Recommendations for Colorectal Cancer Screening
Most current guidelines do not provide recommendations on screening for asymptomatic people under 50 years old. Current guidelines propose that individuals with a positive family history are eligible for screening. Besides, individuals with predisposing inherited syndrome should also undergo screening even before the age of 50 years. The ACS (American Cancer Society) acclaims colorectal cancer should start at 45 years of age because it is at this e that people have average risk. The American Cancer Society’s current efforts aim to reduce young adults’ colorectal cancer incidence by identifying eligible people for early age surveillance (Wolf et al., 2018). The patient in the scenario should be screened as an individual at average risk. The reason for screening him under this recommendation is that his family history predisposes him to cancer development. Colorectal Cancer Screening Essay. His BMI of 30 also contributes to the increased risk. This average risk group’s available tests are; fecal immunochemical test for blood, Guaiac-abased fecal occult blood test, and multi-target stool DNA test. Endoscopic visualization via colposcopy sigmoidoscopy and colon capsule endoscopy can be done for average-risk patients (Wolf et al., 2018).

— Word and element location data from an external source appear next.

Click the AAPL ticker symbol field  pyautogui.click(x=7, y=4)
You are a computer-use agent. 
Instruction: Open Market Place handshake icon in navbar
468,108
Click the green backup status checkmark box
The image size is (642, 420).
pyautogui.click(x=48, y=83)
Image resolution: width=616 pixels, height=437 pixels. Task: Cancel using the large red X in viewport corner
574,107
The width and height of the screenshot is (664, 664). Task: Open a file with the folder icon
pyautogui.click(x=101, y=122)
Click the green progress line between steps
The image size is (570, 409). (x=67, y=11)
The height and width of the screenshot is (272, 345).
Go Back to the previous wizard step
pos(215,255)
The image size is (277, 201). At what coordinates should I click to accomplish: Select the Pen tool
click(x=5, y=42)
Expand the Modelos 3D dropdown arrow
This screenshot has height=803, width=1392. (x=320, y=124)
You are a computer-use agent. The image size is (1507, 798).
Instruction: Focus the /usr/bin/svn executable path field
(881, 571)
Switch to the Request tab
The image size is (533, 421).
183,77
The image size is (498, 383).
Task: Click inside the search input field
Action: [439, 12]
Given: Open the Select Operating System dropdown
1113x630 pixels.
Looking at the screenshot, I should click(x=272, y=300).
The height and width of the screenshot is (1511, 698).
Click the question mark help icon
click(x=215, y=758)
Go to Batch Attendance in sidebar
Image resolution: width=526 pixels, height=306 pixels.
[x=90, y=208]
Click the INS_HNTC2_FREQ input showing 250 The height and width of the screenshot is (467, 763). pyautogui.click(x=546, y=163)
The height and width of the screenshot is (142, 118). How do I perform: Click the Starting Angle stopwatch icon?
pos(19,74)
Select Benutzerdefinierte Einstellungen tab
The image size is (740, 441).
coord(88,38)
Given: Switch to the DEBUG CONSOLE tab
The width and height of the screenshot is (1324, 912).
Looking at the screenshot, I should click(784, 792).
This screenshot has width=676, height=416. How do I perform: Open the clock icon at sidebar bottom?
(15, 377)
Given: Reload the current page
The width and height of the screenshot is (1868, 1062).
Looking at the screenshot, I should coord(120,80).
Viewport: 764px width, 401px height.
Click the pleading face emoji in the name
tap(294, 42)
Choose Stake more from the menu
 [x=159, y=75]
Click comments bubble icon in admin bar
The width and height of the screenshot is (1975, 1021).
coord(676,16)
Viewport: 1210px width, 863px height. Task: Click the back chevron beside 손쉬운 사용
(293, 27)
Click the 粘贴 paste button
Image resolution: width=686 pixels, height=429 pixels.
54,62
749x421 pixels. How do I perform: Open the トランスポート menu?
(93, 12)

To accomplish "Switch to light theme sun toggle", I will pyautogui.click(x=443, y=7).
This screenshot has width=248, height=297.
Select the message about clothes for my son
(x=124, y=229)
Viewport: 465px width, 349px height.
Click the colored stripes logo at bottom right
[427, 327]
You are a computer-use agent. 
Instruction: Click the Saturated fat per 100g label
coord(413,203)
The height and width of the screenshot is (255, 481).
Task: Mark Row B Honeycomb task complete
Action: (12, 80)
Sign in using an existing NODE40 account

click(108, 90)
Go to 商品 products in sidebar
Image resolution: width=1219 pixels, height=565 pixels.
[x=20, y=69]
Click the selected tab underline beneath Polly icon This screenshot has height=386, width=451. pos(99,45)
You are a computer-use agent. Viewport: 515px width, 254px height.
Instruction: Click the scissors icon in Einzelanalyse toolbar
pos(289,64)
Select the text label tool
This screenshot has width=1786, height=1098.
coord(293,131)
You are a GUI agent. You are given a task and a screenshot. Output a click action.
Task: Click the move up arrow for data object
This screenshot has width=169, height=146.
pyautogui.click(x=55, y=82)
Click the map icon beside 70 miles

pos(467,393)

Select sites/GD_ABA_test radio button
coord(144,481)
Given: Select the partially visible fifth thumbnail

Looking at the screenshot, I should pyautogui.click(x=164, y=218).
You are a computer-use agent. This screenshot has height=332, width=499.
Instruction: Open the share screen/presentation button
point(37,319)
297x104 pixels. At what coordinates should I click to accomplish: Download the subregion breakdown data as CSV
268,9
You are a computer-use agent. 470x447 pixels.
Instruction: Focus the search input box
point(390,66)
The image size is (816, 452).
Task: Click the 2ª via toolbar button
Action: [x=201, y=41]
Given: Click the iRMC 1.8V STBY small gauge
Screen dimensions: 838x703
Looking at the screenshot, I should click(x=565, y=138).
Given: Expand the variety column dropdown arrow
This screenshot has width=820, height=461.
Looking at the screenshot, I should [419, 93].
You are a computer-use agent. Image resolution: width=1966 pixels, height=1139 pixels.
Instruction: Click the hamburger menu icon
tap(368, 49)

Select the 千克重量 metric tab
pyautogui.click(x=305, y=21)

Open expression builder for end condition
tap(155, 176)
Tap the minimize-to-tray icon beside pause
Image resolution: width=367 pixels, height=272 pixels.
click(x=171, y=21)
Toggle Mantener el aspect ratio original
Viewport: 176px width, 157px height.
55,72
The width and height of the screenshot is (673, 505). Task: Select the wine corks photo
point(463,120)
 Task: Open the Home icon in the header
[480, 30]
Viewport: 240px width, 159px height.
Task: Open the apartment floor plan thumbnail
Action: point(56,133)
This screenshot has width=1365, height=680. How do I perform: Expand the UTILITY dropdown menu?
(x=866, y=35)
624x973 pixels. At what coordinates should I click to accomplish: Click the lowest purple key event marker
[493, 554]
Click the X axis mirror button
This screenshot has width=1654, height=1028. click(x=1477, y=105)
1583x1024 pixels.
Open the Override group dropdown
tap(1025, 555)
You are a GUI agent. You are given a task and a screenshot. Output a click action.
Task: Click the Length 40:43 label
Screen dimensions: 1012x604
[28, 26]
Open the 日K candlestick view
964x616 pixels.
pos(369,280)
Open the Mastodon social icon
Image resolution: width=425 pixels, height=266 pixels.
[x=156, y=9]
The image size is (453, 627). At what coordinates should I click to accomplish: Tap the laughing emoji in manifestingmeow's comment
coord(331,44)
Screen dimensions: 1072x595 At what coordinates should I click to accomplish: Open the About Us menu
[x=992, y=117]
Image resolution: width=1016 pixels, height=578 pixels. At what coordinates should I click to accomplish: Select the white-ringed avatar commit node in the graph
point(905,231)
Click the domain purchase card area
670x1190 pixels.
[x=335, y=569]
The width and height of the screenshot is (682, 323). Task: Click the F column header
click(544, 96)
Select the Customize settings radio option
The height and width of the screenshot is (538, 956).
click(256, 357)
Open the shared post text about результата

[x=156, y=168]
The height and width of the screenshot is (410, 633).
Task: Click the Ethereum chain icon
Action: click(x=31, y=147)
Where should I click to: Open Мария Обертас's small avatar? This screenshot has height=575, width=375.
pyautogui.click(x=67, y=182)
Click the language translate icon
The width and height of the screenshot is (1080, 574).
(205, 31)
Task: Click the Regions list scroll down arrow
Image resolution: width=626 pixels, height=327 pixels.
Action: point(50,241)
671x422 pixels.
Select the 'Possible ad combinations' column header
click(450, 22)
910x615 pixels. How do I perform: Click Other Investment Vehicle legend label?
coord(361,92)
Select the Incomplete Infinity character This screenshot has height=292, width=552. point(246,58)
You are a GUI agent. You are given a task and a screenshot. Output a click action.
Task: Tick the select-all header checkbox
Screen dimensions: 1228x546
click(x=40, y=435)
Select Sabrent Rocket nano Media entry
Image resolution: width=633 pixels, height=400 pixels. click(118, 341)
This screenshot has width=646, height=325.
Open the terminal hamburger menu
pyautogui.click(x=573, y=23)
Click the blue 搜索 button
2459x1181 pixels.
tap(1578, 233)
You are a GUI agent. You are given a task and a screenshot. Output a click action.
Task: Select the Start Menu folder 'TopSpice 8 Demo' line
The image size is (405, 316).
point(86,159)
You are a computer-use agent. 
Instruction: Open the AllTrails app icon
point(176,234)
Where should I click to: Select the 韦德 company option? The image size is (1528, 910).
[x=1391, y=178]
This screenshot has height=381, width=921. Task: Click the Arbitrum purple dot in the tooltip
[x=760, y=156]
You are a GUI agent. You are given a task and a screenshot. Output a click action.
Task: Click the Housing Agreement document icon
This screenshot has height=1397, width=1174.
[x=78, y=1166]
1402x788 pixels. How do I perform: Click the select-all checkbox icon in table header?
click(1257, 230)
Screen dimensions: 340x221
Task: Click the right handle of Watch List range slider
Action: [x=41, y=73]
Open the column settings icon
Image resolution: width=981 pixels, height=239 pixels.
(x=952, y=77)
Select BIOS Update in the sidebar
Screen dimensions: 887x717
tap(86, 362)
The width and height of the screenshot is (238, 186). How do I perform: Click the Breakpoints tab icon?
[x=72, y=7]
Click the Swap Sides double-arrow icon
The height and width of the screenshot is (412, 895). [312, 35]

Does Family History Come To Play?
Family history is a vital factor that can influence the development of colorectal cancer. Besides, family history influences screening recommendations. The risk is higher in individuals with inherited conditions. The hereditary conditions or syndromes include Lynch syndrome and familial adenomatous polyposis. In the United States, at least 35 of the young adult cancer associates with hereditary colorectal cancer in the family. The patient in the scenario has a family history of cancer – his uncle was diagnosed at 54 years with colon cancer.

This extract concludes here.